Aim 1>
In the Howe Cup passage, by what score did Babjukova win the fifth game against Chu in the final?
Aim 2>
Continue the Howe Cup passage from the point where it stops.

Supplied text>

During the ensuing final, there were three flipped results from the
dual meet, two of which were in Trinity’s favor, and the Nos. 5 though
8 matches (Tidman/Gemmell, Babjukova/Chu, Balvani/McGowan and
Pelletier/Dowling) all went to a fifth game, with Trinity winning three
of them. Harvard got off to a 2-0 start off first-shift wins by Tutrone
(reversing her dual-meet loss to Low) and Murray (repeating her
dual-meet win over Erasmus), but the Bantams then won each of the next
four completed matches. Babjukova, who had lost 3-0 to both Chu in the
dual meet and to Penn’s Camille Lanier in the Howe Cup semifinal, this
time beat Chu, 11-6 in the fifth (after losing the third and fourth
games) to get Trinity on the scoreboard and thereby avoid a repeat of
the 2013 Howe Cup final, when Harvard had recorded a 3-0 sweep of the
opening shift and thereby put Trinity in too deep a hole to climb
completely out of.

Data block>
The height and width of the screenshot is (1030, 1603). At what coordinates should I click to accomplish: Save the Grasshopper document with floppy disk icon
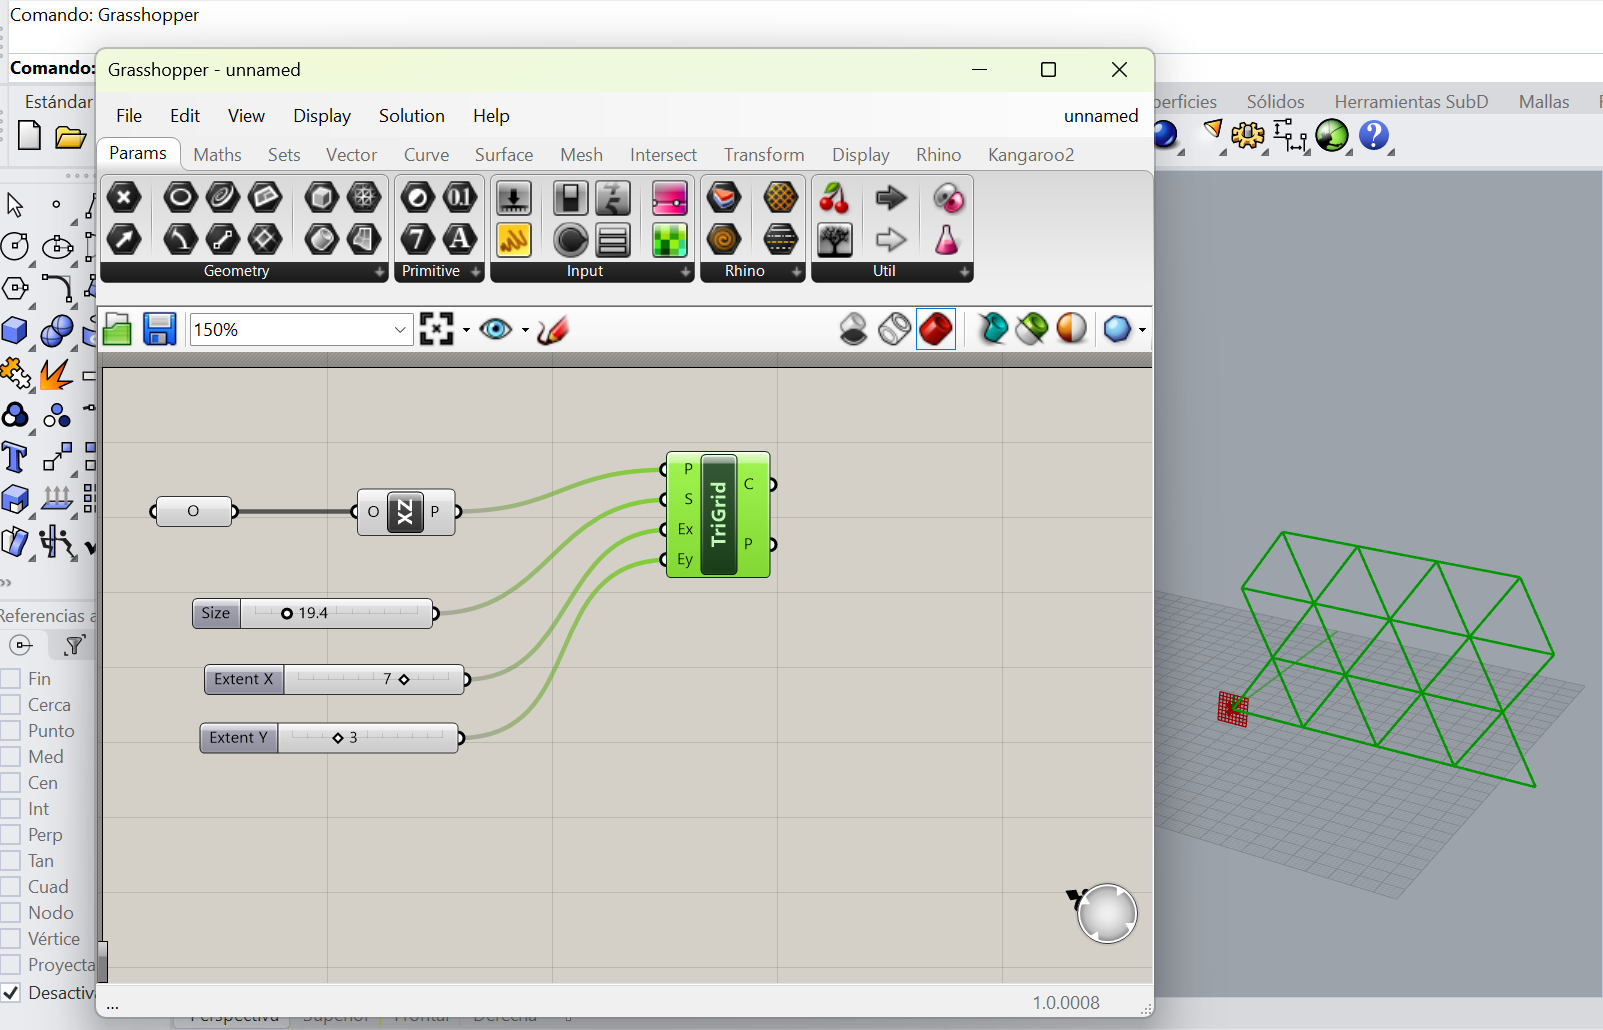pyautogui.click(x=159, y=329)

Task output 1>
11-6

Task output 2>
In the second shift, Dowling led Pelletier 2-1 after taking the third
game 12-10, and Gemmell, who had beaten Tidman 3-0 in the dual meet,
won each of the first two games in this rematch as well. But Pelletier,
who had struggled in close matches during the early part of her college
career, had become much better at handling the pressure by her senior
season, and in this case she responded to the disappointing ending to
her third game by soundly out-playing Dowling (11-4, 11-6) in the
fourth and fifth, while Tidman, the hero of the semifinal win over Penn
the day before, won the last three games of her match with Gemmell
11-7, 8 and 4. Although Chris Binnie was the men’s assistant coach that
year, he was present at this Howe Cup final, and his advice to Tidman
after the second game was simple: Just hit every ball as hard as you
can and don’t make any errors. Tidman’s relentless application of this
stratagem throughout the next three games caught Gemmell completely off
guard and she never figured out a successful response to the increased
pressure that Tidman applied.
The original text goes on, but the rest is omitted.